- Final-year Charles Sturt University pharmacy students used mango seed waste donated by Orange community members to formulate high quality moisturisers
- Student project provides possible solution to repurpose mango seeds, usually considered waste, from Australia’s 60,000 tonne-a-year mango industry
- Project saw students determine how to extract oil from mangos seeds to then use as skin care ingredient and was made possible thanks to CSU Green sustainability grant
Over the past few months four final-year pharmacy students from Charles Sturt University in Orange have been investigating how they can use discarded mango seeds to create skin care products.
The research project saw students Mrs Emily Guo, Miss Lucy Hawkins, Miss Haidy Ibrahim and Miss Mollie Gersbach create a series of tests and formulations to determine how they could repurpose Australian mango seed waste by extracting oil from the seed and using it to formulate a high quality moisturisers.
Three pharmacy academics in the Charles Sturt School of Biomedical Sciences offered the project to the students as part of their final-year coursework.
The academics hoped the students would formulate a creative and sustainable solution to repurpose mango seeds – a very resourceful part of the mango, but something Australia’s 60,000 tonne-a-year mango producers and consumers often discard.
The Charles Sturt students used mango seeds donated by members of the local Orange community to figure out how they could make the moisturiser.
“There were two arms of the project; two of us worked on the production of the oil – which is extracting the oil out of the seed – and two of us worked on the formulation for the moisturiser using the oil,” Ms Guo said.
“We’d never done anything like this before – testing and creating our own formulas – but the study drew from other subjects.
“Having the opportunity to complete this project while studying the course really helped bring everything together.”
Miss Gersbach said the research project was a unique experience and was exciting because they saw how the extraction process and the formulation worked.
“We spent about four weeks all up in the lab, but there was also a lot of work outside of the labs too,” she said.
“We had to do literature reviews, and come up with our own processes.
“Overall, it was great to see how as pharmacists we can contribute to the broader community, and that there are a lot of opportunities out there for us beyond being a community pharmacist.
“You don’t realise the impact your normal daily moisturiser has on the environment, but now we understand that there are other more sustainable options”.
The project’s supervisors, Senior Lecturer in Medicinal Chemistry Dr Christopher Parkinson and Senior Lecturer in Pharmaceutical Science Dr Heather Robinson in the Charles Sturt School of Biomedical Sciences, said it was a valuable learning experience for the students.
“The project was a big eye opener for students, particularly in terms of quality control and validating suppliers,” Dr Christopher Parkinson said.
“But we hope this project goes beyond just the student study.
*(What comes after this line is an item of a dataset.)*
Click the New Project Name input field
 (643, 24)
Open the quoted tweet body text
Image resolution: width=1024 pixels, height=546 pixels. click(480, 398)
We are looking at these types of processes and products going into pharmaceutical and healthcare industries because we would like more products in these industries not to use petroleum-based excipients.
“We would rather they use something that is produced in Australia, that is renewable and, in this case, that re-purposes something – such as mango seeds – that are otherwise waste.
“There are many environmental benefits to using a pure oil – such as mango oil – compared to many commercial oils that are supplemented with palm oil, which is not sustainable or environmentally sound.”
Associate Professor Maree Donna Simpson, the Discipline Leader in pharmacy and health studies at Charles Sturt, was instrumental in getting the student project off the ground and said it was a CSU Green sustainability research grant she was awarded that initially inspired her and her colleagues to create the study.
“We knew mango oil had a similar spectrum of activity to cocoa butter and shea butter – both already well-known as nice moisturising agents,” Professor Simpson said.
“We wanted to see if our students could use what is typically treated as a waste product – a mango seed – into something more resourceful, for instance a moisturiser.
“After being awarded the CSU Green grant, we called on Orange residents to donate their unwanted mango seeds and peels.
“Thanks to the generous support of CSU Green, and the individuals and businesses in Orange who donated their mango seeds, our students were able to work on this innovative and unique project.”